**EXERCISE REQUIREMENTS**
Reading the records below, count the lines in which the string "button" appears; write the number only.
•••••
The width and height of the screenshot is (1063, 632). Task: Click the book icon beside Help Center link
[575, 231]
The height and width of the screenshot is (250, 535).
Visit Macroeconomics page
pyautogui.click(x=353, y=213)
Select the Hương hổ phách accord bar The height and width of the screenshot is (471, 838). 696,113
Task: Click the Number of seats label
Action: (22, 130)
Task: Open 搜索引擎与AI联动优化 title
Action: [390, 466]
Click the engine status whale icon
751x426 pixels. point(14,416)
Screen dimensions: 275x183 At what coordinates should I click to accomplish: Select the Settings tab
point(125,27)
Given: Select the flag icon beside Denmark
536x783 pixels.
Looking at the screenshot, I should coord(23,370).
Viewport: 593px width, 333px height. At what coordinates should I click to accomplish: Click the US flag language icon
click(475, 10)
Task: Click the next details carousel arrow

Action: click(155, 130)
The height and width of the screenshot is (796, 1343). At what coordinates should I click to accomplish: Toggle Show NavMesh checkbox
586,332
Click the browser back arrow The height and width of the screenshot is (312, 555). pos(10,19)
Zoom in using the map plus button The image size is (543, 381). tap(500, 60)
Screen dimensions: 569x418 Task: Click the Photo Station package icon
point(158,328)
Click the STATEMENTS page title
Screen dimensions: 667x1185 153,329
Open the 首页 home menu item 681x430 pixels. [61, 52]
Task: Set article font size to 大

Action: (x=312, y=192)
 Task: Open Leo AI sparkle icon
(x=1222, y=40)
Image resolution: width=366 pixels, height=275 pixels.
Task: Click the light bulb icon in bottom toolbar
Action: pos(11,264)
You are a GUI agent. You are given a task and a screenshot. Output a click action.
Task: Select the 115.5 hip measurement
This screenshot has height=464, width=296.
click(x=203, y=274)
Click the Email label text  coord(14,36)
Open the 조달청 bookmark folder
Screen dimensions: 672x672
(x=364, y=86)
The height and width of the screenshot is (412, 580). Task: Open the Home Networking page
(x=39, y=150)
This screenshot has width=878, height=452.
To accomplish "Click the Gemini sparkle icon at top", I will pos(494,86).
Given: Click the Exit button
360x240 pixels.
•••••
**EXPECTED ANSWER**
2